Staying hydrated is key in maintaining good health all year round. Aim to drink enough water throughout the day so that you don’t feel thirsty—but don’t overdo it either! Drinking too much water can be just as bad as not drinking enough; try filling up a reusable water bottle once in the morning and once at lunchtime to stay hydrated without overdoing it. And if plain water isn’t for you, try adding some lemon slices or mint leaves for flavor!
Eating mindfully means being aware of how much food you’re consuming and paying attention to how different foods make your body feel. Take the time to sit down during meals without any distractions from technology or work so that you can savor each bite and really appreciate the flavors and aromas of what’s in front of you. Chew slowly so that your stomach has enough time to signal fullness after eating smaller portions rather than plowing through larger amounts quickly.

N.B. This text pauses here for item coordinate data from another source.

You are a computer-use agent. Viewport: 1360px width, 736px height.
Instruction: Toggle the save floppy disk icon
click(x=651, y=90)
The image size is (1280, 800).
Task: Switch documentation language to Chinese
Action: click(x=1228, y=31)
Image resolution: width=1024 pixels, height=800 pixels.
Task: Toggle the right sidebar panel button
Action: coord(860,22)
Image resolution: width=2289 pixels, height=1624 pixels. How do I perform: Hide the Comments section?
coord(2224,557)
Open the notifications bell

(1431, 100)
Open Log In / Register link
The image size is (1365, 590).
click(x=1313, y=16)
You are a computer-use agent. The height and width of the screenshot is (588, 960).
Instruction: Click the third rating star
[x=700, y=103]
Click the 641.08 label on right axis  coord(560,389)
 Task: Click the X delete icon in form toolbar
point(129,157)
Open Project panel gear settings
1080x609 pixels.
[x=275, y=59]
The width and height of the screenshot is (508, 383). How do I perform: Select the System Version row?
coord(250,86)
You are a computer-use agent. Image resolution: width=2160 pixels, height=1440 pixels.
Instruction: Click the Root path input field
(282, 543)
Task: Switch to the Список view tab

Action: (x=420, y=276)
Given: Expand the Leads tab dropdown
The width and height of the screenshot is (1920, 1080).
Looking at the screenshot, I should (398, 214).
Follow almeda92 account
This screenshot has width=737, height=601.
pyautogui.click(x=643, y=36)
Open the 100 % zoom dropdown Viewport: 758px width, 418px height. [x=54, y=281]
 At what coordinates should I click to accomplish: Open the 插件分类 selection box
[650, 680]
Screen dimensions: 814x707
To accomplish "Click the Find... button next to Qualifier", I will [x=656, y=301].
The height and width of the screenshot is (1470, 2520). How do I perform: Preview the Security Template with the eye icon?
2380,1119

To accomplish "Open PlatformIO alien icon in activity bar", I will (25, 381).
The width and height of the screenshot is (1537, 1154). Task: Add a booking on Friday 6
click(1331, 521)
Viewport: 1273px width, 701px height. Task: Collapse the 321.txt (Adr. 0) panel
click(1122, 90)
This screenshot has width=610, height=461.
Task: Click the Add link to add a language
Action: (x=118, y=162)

You might also try keeping a food journal where you track not only what types of food you ate but also how they made your body feel afterwards so that you can become mindful of which foods have positive impacts on your health versus those that do not.
Seek professional help
If you’re having trouble following a diet or achieving your goals, consider seeking the advice of a registered dietitian or nutritionist. A dietitian can provide you with personalized diet advice and help you create an eating plan that’s tailored to your needs.
Kick off this new year with a commitment to healthier habits
Eating healthy doesn’t have to be difficult; by starting off small and making smart food choices whenever possible, you can easily begin introducing healthier habits into your life this new year. With a few simple steps here and there towards bettering your diet combined with regular exercise, you’ll soon be on your way towards better nutrition this year. And they’ll help ensure that you reach your goals in no time!